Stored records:
◇ ◇ ◇ ◇ ◇ ◇ ◇
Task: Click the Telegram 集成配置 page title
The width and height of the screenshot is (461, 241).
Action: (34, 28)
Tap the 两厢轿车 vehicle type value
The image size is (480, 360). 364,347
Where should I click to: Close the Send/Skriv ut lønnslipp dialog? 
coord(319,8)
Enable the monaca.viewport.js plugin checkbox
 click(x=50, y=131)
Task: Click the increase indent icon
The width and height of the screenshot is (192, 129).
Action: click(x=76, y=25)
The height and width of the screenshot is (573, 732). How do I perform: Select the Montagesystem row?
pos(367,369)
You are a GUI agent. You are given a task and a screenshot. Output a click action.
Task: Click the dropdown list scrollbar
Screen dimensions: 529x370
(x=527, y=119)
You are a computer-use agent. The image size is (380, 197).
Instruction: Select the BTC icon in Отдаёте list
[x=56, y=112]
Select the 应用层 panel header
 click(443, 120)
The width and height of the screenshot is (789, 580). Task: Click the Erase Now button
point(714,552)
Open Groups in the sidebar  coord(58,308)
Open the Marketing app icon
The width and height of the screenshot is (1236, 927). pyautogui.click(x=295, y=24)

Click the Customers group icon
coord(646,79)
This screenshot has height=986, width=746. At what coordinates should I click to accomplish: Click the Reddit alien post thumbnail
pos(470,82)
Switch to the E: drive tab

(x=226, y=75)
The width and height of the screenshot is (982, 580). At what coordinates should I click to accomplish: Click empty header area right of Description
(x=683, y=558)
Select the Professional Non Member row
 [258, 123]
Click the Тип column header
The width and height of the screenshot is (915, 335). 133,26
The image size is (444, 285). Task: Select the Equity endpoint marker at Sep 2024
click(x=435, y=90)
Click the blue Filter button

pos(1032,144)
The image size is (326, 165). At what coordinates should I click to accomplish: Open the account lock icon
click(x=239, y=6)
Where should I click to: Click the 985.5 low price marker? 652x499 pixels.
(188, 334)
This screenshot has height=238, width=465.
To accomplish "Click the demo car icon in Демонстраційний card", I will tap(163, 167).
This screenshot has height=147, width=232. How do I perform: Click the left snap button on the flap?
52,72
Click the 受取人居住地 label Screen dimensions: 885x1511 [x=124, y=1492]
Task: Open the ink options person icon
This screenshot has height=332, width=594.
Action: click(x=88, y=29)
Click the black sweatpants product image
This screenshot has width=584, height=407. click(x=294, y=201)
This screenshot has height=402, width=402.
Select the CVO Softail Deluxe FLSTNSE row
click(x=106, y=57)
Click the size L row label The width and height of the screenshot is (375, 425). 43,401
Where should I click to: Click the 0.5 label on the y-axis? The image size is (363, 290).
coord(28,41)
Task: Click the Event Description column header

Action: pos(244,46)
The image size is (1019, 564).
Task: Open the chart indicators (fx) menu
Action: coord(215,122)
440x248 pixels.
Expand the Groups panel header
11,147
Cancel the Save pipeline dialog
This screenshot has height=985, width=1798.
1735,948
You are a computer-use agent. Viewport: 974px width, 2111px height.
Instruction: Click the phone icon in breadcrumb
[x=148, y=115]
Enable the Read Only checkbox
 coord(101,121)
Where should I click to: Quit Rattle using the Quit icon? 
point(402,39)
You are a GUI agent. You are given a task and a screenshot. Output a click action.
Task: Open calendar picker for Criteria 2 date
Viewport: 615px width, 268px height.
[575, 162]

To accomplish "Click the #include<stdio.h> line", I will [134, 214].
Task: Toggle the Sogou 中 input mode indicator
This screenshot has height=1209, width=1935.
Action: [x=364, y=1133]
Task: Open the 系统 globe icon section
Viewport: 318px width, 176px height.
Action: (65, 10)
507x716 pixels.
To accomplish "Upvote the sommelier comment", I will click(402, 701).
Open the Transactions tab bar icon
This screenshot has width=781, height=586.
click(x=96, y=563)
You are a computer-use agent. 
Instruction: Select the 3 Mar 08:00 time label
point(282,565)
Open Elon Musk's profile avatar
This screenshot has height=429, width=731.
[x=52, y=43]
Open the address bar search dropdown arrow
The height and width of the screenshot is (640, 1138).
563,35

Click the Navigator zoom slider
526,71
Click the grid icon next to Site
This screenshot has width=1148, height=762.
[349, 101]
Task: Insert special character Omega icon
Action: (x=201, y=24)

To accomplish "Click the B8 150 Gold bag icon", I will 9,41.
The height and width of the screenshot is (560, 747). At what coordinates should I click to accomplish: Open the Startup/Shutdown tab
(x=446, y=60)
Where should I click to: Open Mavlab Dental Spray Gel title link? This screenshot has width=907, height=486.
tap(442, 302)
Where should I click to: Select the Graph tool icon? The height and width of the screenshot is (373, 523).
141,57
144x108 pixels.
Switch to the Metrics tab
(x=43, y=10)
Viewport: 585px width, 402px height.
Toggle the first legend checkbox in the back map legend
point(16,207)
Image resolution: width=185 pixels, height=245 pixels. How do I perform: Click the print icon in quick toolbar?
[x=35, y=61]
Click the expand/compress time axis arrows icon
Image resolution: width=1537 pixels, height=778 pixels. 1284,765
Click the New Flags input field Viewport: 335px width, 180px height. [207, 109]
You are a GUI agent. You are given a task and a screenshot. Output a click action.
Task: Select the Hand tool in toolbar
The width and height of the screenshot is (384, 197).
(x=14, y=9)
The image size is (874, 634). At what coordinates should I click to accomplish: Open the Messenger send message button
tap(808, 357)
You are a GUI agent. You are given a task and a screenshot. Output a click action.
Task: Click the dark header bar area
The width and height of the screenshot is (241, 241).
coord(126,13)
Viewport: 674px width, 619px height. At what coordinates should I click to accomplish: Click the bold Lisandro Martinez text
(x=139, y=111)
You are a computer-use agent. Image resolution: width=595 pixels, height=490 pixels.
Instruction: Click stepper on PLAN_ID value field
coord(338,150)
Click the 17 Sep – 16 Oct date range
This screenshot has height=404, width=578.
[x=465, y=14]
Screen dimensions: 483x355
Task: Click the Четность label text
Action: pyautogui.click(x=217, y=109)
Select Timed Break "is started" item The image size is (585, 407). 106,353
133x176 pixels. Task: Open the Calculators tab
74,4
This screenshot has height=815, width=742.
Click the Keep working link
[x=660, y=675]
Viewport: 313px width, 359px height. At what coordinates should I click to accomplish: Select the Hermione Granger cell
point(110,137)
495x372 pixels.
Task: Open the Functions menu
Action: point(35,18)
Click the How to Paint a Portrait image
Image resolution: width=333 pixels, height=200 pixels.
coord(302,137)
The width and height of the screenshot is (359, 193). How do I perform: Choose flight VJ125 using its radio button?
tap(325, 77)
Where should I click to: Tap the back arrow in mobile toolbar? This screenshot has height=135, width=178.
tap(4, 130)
◇ ◇ ◇ ◇ ◇ ◇ ◇
→ YOUR INSTRUCTIONS
The reply must repeat all of the records precisely.

→ TASK SOLUTION
Task: Click the Telegram 集成配置 page title
The width and height of the screenshot is (461, 241).
Action: (34, 28)
Tap the 两厢轿车 vehicle type value
The image size is (480, 360). 364,347
Where should I click to: Close the Send/Skriv ut lønnslipp dialog? 
coord(319,8)
Enable the monaca.viewport.js plugin checkbox
 click(x=50, y=131)
Task: Click the increase indent icon
The width and height of the screenshot is (192, 129).
Action: click(x=76, y=25)
The height and width of the screenshot is (573, 732). How do I perform: Select the Montagesystem row?
pos(367,369)
You are a GUI agent. You are given a task and a screenshot. Output a click action.
Task: Click the dropdown list scrollbar
Screen dimensions: 529x370
(x=527, y=119)
You are a computer-use agent. The image size is (380, 197).
Instruction: Select the BTC icon in Отдаёте list
[x=56, y=112]
Select the 应用层 panel header
 click(443, 120)
The width and height of the screenshot is (789, 580). Task: Click the Erase Now button
point(714,552)
Open Groups in the sidebar  coord(58,308)
Open the Marketing app icon
The width and height of the screenshot is (1236, 927). pyautogui.click(x=295, y=24)

Click the Customers group icon
coord(646,79)
This screenshot has height=986, width=746. At what coordinates should I click to accomplish: Click the Reddit alien post thumbnail
pos(470,82)
Switch to the E: drive tab

(x=226, y=75)
The width and height of the screenshot is (982, 580). At what coordinates should I click to accomplish: Click empty header area right of Description
(x=683, y=558)
Select the Professional Non Member row
 [258, 123]
Click the Тип column header
The width and height of the screenshot is (915, 335). 133,26
The image size is (444, 285). Task: Select the Equity endpoint marker at Sep 2024
click(x=435, y=90)
Click the blue Filter button

pos(1032,144)
The image size is (326, 165). At what coordinates should I click to accomplish: Open the account lock icon
click(x=239, y=6)
Where should I click to: Click the 985.5 low price marker? 652x499 pixels.
(188, 334)
This screenshot has height=238, width=465.
To accomplish "Click the demo car icon in Демонстраційний card", I will tap(163, 167).
This screenshot has height=147, width=232. How do I perform: Click the left snap button on the flap?
52,72
Click the 受取人居住地 label Screen dimensions: 885x1511 [x=124, y=1492]
Task: Open the ink options person icon
This screenshot has height=332, width=594.
Action: click(x=88, y=29)
Click the black sweatpants product image
This screenshot has width=584, height=407. click(x=294, y=201)
This screenshot has height=402, width=402.
Select the CVO Softail Deluxe FLSTNSE row
click(x=106, y=57)
Click the size L row label The width and height of the screenshot is (375, 425). 43,401
Where should I click to: Click the 0.5 label on the y-axis? The image size is (363, 290).
coord(28,41)
Task: Click the Event Description column header

Action: pos(244,46)
The image size is (1019, 564).
Task: Open the chart indicators (fx) menu
Action: coord(215,122)
440x248 pixels.
Expand the Groups panel header
11,147
Cancel the Save pipeline dialog
This screenshot has height=985, width=1798.
1735,948
You are a computer-use agent. Viewport: 974px width, 2111px height.
Instruction: Click the phone icon in breadcrumb
[x=148, y=115]
Enable the Read Only checkbox
 coord(101,121)
Where should I click to: Quit Rattle using the Quit icon? 
point(402,39)
You are a GUI agent. You are given a task and a screenshot. Output a click action.
Task: Open calendar picker for Criteria 2 date
Viewport: 615px width, 268px height.
[575, 162]

To accomplish "Click the #include<stdio.h> line", I will [134, 214].
Task: Toggle the Sogou 中 input mode indicator
This screenshot has height=1209, width=1935.
Action: [x=364, y=1133]
Task: Open the 系统 globe icon section
Viewport: 318px width, 176px height.
Action: (65, 10)
507x716 pixels.
To accomplish "Upvote the sommelier comment", I will click(402, 701).
Open the Transactions tab bar icon
This screenshot has width=781, height=586.
click(x=96, y=563)
You are a computer-use agent. 
Instruction: Select the 3 Mar 08:00 time label
point(282,565)
Open Elon Musk's profile avatar
This screenshot has height=429, width=731.
[x=52, y=43]
Open the address bar search dropdown arrow
The height and width of the screenshot is (640, 1138).
563,35

Click the Navigator zoom slider
526,71
Click the grid icon next to Site
This screenshot has width=1148, height=762.
[349, 101]
Task: Insert special character Omega icon
Action: (x=201, y=24)

To accomplish "Click the B8 150 Gold bag icon", I will 9,41.
The height and width of the screenshot is (560, 747). At what coordinates should I click to accomplish: Open the Startup/Shutdown tab
(x=446, y=60)
Where should I click to: Open Mavlab Dental Spray Gel title link? This screenshot has width=907, height=486.
tap(442, 302)
Where should I click to: Select the Graph tool icon? The height and width of the screenshot is (373, 523).
141,57
144x108 pixels.
Switch to the Metrics tab
(x=43, y=10)
Viewport: 585px width, 402px height.
Toggle the first legend checkbox in the back map legend
point(16,207)
Image resolution: width=185 pixels, height=245 pixels. How do I perform: Click the print icon in quick toolbar?
[x=35, y=61]
Click the expand/compress time axis arrows icon
Image resolution: width=1537 pixels, height=778 pixels. 1284,765
Click the New Flags input field Viewport: 335px width, 180px height. [207, 109]
You are a GUI agent. You are given a task and a screenshot. Output a click action.
Task: Select the Hand tool in toolbar
The width and height of the screenshot is (384, 197).
(x=14, y=9)
The image size is (874, 634). At what coordinates should I click to accomplish: Open the Messenger send message button
tap(808, 357)
You are a GUI agent. You are given a task and a screenshot. Output a click action.
Task: Click the dark header bar area
The width and height of the screenshot is (241, 241).
coord(126,13)
Viewport: 674px width, 619px height. At what coordinates should I click to accomplish: Click the bold Lisandro Martinez text
(x=139, y=111)
You are a computer-use agent. Image resolution: width=595 pixels, height=490 pixels.
Instruction: Click stepper on PLAN_ID value field
coord(338,150)
Click the 17 Sep – 16 Oct date range
This screenshot has height=404, width=578.
[x=465, y=14]
Screen dimensions: 483x355
Task: Click the Четность label text
Action: pyautogui.click(x=217, y=109)
Select Timed Break "is started" item The image size is (585, 407). 106,353
133x176 pixels. Task: Open the Calculators tab
74,4
This screenshot has height=815, width=742.
Click the Keep working link
[x=660, y=675]
Viewport: 313px width, 359px height. At what coordinates should I click to accomplish: Select the Hermione Granger cell
point(110,137)
495x372 pixels.
Task: Open the Functions menu
Action: point(35,18)
Click the How to Paint a Portrait image
Image resolution: width=333 pixels, height=200 pixels.
coord(302,137)
The width and height of the screenshot is (359, 193). How do I perform: Choose flight VJ125 using its radio button?
tap(325, 77)
Where should I click to: Tap the back arrow in mobile toolbar? This screenshot has height=135, width=178.
tap(4, 130)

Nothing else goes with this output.